START GIVEN DATA

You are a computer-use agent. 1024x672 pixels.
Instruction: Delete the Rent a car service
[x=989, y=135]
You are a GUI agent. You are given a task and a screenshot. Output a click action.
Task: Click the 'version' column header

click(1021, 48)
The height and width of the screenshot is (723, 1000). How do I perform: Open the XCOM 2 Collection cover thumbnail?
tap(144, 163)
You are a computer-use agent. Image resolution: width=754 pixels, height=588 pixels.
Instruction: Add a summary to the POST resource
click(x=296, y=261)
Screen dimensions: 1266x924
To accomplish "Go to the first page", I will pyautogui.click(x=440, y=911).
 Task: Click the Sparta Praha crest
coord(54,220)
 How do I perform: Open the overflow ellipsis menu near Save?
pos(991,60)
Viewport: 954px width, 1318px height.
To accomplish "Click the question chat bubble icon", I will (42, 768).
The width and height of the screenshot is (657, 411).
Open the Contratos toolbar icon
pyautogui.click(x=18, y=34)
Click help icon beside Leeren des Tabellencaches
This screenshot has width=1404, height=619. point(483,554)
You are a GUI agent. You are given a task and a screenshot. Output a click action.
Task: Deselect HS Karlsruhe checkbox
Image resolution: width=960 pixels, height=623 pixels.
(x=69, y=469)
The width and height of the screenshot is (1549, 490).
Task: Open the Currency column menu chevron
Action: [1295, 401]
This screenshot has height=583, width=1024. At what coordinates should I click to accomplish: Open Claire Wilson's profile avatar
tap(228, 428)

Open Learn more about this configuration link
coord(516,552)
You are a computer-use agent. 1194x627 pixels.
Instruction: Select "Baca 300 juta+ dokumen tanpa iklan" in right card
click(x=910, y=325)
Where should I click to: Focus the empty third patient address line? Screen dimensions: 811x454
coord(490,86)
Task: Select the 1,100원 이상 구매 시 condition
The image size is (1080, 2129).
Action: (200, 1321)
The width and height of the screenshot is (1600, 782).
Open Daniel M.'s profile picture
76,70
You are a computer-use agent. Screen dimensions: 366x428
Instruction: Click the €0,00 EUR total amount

END GIVEN DATA

EXERCISE DESCRIPTION
Using the entries above, copy exactly the lines from the one containing "in right card" through the last, both included.

SOLUTION TO THIS EXERCISE
Instruction: Select "Baca 300 juta+ dokumen tanpa iklan" in right card
click(x=910, y=325)
Where should I click to: Focus the empty third patient address line? Screen dimensions: 811x454
coord(490,86)
Task: Select the 1,100원 이상 구매 시 condition
The image size is (1080, 2129).
Action: (200, 1321)
The width and height of the screenshot is (1600, 782).
Open Daniel M.'s profile picture
76,70
You are a computer-use agent. Screen dimensions: 366x428
Instruction: Click the €0,00 EUR total amount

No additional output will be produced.